Message Too Old, No Replies

.htaccess rewriterule resulting in loop

geoip, virtual directories, shared pages

         

adamski

7:28 pm on Jul 20, 2009 (gmt 0)

10+ Year Member



Hi All,

I'm at my wits end with this one. Never been strong with .htaccess and this one has me baffled.

I'm trying to achieve having a site that uses geoip to direct uses to country pages. Eg domain.com > domain.com/us/ or domain.com/eu/

This works fine to achieve that


RewriteCond %{ENV:GEOIP_COUNTRY_CODE} ^(DE¦FR¦GB)$
RewriteCond %{REQUEST_URI} !^/eu/
RewriteRule ^(.*)$ /eu/$1 [R,L]
Good.

Now I want to use one set of pages in the root that each virtual directory pulls and then the content will be dynamically generated.

This code works fine for that bit


RewriteRule ^eu/(.*)[/]?$ /$1 [NC,L]

What's the problem then? Well I can't get them working together because it goes into a loop. I understand why it goes into the loop but I can't figure out how to get round it. Can anyone point me in the right direction?

Total code in .htaccess in root


RewriteEngine On
RewriteBase /

RewriteCond %{ENV:GEOIP_COUNTRY_CODE} ^(DE¦FR¦GB)$
RewriteCond %{REQUEST_URI} !^/eu/
RewriteRule ^(.*)$ /eu/$1 [R,L]
RewriteRule ^eu/(.*)[/]?$ /$1 [NC,L]

Hi and all that too :)

TIA

Adam

adamski

7:30 pm on Jul 20, 2009 (gmt 0)

10+ Year Member



The good in the first bit of good isn't there. That should be in the post !

adamski

9:47 pm on Jul 20, 2009 (gmt 0)

10+ Year Member



This is what I have now which is working. All pages stored in own subdirectory. Would still be interested to know if what I originally wanted can be done (ie pages in root)


1 RewriteEngine On
2 RewriteBase /
3
4 RewriteCond %{REQUEST_URI} !^/eu/
5 RewriteCond %{REQUEST_URI} !^/pages/
6 RewriteCond %{ENV:GEOIP_COUNTRY_CODE} ^(DE¦FR¦GB)$
7 RewriteRule ^(.*)$ /eu/$1 [R,L]
8
9 RewriteCond %{REQUEST_URI} !^/us/
10 RewriteCond %{REQUEST_URI} !^/pages/
11 RewriteCond %{ENV:GEOIP_COUNTRY_CODE} ^US$
12 RewriteRule ^(.*)$ /us/$1 [R,L]
13
14 RewriteCond %{REQUEST_URI} !^/pages/
15 RewriteRule ^eu(.*)[/]?$ pages/$1 [NC,L]
16 RewriteRule ^us/(.*)[/]?$ pages/$1 [NC,L]
17
18 rewriteCond $1 !^pages/
19 rewriteRule ^(.*)$ pages/$1 [L]

jdMorgan

4:46 am on Jul 21, 2009 (gmt 0)

WebmasterWorld Senior Member 10+ Year Member



Why are you externally 302-redirecting to the region-specific URLs, instead of just rewriting and serving a region-specific file at the same URL? For example:

RewriteCond %{QUERY_STRING} !&?region=[^&]+&?
RewriteCond %{ENV:GEOIP_COUNTRY_CODE}>eu ^(DE¦FR¦GB)>(.+)$ [OR]
RewriteCond %{ENV:GEOIP_COUNTRY_CODE}>us ^(US)>(.+)$
RewriteRule ^(.*)$ /$1?region=%2 [QSA,L]

rewrites any incoming request, adding the 'region code' as a query string parameter, unless this has already been done.
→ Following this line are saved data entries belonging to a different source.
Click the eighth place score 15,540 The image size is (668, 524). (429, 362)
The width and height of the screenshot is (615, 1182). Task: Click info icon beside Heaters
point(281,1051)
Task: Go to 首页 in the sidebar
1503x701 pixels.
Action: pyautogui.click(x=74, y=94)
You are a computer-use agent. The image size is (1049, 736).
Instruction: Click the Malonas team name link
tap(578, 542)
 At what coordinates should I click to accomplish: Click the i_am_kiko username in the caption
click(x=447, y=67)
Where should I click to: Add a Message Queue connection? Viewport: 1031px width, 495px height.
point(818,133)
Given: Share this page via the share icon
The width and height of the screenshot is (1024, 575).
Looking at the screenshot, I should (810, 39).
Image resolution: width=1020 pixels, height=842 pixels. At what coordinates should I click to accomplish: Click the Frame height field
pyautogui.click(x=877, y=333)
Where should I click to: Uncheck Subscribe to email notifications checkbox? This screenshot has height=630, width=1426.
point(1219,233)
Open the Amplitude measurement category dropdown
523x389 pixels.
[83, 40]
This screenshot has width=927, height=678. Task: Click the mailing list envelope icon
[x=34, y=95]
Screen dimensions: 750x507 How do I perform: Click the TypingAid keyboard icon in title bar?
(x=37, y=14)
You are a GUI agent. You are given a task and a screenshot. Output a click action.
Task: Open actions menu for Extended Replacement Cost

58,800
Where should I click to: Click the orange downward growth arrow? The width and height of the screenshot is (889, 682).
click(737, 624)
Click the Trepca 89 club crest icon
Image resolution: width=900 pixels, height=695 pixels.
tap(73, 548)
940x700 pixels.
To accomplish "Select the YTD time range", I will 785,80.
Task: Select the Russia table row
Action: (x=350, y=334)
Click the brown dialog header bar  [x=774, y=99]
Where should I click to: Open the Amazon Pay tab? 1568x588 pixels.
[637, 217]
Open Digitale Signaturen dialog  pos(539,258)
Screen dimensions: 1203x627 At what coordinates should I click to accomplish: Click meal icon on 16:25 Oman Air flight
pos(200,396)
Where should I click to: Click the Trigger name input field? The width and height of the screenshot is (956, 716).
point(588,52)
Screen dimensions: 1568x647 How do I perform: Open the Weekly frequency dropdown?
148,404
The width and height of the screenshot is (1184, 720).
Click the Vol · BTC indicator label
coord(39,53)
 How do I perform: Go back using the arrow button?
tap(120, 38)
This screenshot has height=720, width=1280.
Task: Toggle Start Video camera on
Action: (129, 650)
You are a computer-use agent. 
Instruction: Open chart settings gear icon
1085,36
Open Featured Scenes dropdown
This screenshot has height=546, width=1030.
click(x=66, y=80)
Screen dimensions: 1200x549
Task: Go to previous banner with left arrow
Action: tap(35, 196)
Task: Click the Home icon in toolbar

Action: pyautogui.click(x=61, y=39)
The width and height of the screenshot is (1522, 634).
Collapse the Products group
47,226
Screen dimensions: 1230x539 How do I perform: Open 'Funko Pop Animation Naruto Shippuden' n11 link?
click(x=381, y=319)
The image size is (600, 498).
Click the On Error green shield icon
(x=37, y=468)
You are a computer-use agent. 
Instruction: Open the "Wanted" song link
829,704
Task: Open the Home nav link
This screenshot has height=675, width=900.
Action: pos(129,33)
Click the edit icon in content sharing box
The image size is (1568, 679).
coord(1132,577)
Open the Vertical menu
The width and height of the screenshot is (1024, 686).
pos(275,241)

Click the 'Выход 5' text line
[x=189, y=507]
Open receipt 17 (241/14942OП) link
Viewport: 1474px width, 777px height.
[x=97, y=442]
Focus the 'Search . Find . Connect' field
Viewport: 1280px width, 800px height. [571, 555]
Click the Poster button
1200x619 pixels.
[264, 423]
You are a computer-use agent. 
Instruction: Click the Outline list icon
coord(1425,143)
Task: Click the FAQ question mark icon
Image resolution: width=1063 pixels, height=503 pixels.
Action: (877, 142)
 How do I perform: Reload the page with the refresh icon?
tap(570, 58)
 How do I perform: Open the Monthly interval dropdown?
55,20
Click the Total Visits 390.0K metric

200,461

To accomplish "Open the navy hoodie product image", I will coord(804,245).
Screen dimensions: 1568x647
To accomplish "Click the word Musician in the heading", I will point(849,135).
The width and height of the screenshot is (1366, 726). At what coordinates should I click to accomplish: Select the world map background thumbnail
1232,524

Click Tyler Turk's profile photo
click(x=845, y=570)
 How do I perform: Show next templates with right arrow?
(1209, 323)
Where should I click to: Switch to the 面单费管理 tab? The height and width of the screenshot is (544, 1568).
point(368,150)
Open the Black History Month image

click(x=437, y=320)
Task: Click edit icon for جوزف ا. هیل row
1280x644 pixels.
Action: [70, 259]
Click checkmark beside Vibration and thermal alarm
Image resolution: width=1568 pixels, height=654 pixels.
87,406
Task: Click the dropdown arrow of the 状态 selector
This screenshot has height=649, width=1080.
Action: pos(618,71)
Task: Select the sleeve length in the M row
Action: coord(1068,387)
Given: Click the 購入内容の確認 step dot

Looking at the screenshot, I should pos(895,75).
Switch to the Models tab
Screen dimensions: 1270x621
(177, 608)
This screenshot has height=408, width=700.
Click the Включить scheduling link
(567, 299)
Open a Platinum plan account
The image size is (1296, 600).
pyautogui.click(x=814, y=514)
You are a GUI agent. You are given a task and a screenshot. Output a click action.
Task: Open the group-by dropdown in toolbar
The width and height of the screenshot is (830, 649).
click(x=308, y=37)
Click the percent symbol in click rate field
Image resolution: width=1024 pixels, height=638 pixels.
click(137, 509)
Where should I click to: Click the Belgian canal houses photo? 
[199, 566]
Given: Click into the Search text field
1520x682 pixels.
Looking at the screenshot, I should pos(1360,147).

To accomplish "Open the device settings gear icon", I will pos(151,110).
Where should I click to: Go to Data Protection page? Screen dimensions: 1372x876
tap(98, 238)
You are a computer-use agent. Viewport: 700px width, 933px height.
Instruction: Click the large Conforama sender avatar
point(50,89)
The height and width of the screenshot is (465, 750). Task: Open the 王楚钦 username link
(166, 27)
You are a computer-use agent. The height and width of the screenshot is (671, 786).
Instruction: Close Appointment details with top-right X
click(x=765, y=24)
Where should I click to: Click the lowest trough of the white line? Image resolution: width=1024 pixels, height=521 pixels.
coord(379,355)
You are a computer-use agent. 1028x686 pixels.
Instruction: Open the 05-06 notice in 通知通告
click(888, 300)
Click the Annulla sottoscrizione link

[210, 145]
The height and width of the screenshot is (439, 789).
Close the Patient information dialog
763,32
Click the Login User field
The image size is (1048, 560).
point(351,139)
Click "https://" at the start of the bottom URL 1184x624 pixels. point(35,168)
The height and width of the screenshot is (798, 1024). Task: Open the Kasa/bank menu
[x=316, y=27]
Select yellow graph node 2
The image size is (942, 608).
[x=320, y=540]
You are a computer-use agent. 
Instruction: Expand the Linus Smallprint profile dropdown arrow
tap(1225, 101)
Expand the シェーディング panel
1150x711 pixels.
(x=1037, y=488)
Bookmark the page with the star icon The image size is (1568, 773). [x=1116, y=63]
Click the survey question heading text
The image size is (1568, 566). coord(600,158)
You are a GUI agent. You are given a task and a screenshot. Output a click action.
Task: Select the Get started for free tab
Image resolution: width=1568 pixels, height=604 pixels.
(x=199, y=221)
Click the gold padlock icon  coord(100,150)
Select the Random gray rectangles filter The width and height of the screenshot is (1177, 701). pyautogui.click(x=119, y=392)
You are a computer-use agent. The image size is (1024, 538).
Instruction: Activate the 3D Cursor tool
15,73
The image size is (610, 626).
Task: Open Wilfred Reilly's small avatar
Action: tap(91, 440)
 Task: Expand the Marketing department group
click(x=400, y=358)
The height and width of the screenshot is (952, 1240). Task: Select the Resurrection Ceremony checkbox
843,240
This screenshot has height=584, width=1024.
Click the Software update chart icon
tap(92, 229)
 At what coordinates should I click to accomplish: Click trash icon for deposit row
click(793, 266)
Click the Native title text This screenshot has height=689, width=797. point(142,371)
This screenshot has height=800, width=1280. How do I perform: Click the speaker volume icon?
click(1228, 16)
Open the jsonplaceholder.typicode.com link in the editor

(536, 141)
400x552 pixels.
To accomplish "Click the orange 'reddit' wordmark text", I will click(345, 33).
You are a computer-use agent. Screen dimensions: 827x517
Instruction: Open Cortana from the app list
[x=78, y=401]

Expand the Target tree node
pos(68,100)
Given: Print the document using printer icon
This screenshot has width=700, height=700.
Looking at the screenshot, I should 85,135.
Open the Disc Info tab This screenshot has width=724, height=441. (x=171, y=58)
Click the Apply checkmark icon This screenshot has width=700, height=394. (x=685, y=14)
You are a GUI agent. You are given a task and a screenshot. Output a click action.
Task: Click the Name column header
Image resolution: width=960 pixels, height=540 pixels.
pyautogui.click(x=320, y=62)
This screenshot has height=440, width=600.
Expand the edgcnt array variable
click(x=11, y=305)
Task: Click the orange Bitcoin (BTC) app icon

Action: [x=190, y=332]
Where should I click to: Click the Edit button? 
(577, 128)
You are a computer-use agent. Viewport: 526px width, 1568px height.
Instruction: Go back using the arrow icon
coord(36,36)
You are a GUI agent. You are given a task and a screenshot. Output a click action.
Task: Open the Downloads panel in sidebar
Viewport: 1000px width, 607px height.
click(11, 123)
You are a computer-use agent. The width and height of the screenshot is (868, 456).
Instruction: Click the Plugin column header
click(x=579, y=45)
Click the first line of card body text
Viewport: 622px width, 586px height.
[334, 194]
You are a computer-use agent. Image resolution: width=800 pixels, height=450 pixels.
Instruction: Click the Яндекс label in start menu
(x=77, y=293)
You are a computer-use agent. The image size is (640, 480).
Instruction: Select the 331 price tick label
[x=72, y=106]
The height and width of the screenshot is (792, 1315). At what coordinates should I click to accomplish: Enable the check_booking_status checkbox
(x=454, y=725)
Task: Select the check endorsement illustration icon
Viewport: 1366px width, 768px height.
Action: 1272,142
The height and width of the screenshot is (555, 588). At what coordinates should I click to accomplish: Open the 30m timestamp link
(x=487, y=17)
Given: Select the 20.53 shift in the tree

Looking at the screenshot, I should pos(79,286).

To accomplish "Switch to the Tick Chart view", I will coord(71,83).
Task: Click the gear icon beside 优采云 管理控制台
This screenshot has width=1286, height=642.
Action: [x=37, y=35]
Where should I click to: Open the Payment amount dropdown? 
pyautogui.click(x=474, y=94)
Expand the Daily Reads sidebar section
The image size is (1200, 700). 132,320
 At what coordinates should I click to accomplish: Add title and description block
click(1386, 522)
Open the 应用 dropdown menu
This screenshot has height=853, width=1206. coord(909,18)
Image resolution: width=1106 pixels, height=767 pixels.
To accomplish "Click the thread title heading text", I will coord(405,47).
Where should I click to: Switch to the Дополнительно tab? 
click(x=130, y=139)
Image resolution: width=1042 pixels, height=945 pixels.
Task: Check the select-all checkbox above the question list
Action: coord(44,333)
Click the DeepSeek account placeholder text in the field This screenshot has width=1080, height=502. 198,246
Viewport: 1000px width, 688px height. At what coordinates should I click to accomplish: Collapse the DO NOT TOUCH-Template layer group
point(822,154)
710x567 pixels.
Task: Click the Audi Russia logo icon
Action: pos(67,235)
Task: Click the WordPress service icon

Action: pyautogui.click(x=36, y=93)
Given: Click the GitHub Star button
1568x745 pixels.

If you want to have all of these 'region' files in root, then you've got to either give them different names or append a 'region-identifier' query-string to the filepath, or do something to make each region-page's path different (as you did with the pseudo-path "/pages/"). Also, look at AcceptPathInfo, Content-Negotiation, etc. as well.

The bottom line is that if the 'output' path of Rule B matches the 'input' pattern of Rule A, and the 'output' path of Rule A matches the 'input' pattern of Rule B, then of course you get an 'infinite' rewriting loop in .htaccess.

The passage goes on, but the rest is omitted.